- [WHAT NEEDS TO BE DONE]
Among the entries below, find the lines with the word "computer" and return them.
=== Begin Enclosure ===
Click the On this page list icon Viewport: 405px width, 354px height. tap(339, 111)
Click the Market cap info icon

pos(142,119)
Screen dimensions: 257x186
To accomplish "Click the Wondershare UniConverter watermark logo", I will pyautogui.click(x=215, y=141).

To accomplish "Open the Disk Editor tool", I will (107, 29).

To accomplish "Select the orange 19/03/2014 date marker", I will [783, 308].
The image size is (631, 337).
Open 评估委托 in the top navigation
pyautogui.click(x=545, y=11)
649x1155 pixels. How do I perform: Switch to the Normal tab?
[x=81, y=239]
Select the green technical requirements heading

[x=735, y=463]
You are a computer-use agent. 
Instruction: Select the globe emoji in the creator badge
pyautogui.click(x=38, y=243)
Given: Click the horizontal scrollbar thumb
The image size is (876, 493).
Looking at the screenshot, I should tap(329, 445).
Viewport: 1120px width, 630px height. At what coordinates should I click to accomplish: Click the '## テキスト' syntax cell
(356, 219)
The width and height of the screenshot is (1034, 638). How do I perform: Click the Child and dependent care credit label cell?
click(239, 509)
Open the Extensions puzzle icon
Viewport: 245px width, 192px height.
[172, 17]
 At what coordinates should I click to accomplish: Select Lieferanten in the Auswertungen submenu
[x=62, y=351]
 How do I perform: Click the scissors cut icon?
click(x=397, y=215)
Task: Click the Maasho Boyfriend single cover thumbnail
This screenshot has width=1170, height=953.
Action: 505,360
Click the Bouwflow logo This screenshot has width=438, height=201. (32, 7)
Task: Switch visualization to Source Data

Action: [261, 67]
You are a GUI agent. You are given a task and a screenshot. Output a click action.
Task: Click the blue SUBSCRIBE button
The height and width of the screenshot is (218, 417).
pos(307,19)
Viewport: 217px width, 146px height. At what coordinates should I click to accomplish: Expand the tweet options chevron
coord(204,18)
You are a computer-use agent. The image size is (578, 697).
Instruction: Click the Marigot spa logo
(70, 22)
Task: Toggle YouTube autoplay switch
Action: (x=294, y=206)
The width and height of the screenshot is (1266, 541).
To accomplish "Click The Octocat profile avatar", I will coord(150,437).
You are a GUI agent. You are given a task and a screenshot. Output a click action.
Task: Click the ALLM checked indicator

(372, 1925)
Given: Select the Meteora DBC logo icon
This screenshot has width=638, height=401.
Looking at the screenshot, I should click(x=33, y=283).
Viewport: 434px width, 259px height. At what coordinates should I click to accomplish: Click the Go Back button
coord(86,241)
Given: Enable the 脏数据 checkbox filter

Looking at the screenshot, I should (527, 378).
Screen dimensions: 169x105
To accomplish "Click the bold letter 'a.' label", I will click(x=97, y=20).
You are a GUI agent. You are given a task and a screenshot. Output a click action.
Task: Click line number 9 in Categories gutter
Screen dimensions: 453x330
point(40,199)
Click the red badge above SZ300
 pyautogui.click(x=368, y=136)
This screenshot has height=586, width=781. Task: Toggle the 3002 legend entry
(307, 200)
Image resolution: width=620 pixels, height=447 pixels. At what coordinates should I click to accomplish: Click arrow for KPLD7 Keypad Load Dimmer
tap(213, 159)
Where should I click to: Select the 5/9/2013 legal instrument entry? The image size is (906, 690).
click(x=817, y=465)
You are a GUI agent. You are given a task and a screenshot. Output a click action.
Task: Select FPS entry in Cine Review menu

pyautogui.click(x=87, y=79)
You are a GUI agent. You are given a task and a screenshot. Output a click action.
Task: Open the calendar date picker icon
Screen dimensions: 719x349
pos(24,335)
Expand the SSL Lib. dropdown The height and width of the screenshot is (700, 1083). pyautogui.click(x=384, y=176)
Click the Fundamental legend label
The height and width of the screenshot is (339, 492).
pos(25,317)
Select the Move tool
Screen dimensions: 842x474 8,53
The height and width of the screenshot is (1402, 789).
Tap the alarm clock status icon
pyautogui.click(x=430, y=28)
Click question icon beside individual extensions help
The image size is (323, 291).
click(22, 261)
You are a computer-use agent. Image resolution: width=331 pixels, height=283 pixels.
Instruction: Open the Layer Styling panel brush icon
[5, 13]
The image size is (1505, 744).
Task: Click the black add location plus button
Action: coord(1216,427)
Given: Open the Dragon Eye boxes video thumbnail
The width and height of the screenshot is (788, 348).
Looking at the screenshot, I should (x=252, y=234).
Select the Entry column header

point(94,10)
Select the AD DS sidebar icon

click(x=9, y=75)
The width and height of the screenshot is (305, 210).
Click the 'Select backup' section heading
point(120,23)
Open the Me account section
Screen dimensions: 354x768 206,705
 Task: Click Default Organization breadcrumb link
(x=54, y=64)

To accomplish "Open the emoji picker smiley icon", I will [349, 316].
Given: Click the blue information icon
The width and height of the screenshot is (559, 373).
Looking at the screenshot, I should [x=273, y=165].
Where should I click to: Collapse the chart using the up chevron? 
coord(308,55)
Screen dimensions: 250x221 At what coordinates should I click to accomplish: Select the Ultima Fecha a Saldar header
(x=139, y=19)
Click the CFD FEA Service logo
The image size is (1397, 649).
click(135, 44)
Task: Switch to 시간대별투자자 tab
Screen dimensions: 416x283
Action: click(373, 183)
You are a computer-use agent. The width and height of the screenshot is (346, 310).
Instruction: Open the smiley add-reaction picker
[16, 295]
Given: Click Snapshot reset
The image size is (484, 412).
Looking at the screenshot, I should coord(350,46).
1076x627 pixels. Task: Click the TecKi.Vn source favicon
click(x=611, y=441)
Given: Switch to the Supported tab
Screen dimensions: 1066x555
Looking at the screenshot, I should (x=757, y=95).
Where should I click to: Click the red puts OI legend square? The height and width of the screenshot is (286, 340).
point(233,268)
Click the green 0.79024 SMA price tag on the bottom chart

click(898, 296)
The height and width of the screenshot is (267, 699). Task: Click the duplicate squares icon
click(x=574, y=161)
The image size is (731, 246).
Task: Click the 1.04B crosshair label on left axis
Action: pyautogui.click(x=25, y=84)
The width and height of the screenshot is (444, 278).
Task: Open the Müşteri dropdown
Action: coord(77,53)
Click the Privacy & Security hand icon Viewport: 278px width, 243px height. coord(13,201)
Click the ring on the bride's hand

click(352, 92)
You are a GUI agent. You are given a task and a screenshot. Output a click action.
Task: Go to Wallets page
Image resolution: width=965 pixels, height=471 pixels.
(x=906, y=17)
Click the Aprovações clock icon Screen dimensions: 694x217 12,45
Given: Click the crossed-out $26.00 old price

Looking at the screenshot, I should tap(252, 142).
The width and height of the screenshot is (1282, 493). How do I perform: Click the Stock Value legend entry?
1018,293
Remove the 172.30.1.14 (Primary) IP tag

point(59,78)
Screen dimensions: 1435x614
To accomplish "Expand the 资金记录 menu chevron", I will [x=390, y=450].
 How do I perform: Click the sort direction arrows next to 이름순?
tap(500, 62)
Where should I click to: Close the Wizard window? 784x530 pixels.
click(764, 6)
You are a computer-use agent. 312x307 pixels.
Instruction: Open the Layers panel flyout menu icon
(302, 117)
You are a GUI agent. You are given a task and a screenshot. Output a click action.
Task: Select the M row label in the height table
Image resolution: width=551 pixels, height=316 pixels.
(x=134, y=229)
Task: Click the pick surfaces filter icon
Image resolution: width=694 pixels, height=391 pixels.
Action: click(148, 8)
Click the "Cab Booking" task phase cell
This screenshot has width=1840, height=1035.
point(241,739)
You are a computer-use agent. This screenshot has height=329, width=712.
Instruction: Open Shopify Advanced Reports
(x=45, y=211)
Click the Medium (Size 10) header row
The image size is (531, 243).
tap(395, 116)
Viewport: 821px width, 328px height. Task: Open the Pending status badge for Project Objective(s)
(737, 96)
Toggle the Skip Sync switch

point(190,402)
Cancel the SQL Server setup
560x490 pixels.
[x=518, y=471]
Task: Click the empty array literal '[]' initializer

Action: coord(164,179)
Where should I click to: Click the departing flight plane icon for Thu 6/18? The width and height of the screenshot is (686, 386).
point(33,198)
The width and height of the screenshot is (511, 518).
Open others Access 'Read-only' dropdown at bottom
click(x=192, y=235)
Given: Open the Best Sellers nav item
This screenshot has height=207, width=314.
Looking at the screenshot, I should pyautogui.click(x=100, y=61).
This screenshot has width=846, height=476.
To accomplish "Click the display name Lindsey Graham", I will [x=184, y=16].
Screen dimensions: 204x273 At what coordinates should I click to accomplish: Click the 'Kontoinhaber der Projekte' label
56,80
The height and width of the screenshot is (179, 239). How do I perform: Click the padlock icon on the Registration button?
=== End Enclosure ===
- [EXERCISE SOLUTION]
You are a computer-use agent. 
You are a computer-use agent. The image size is (578, 697).
You are a computer-use agent. Image resolution: width=331 pixels, height=283 pixels.
You are a computer-use agent. The width and height of the screenshot is (346, 310).
You are a computer-use agent. 312x307 pixels.
You are a computer-use agent. This screenshot has height=329, width=712.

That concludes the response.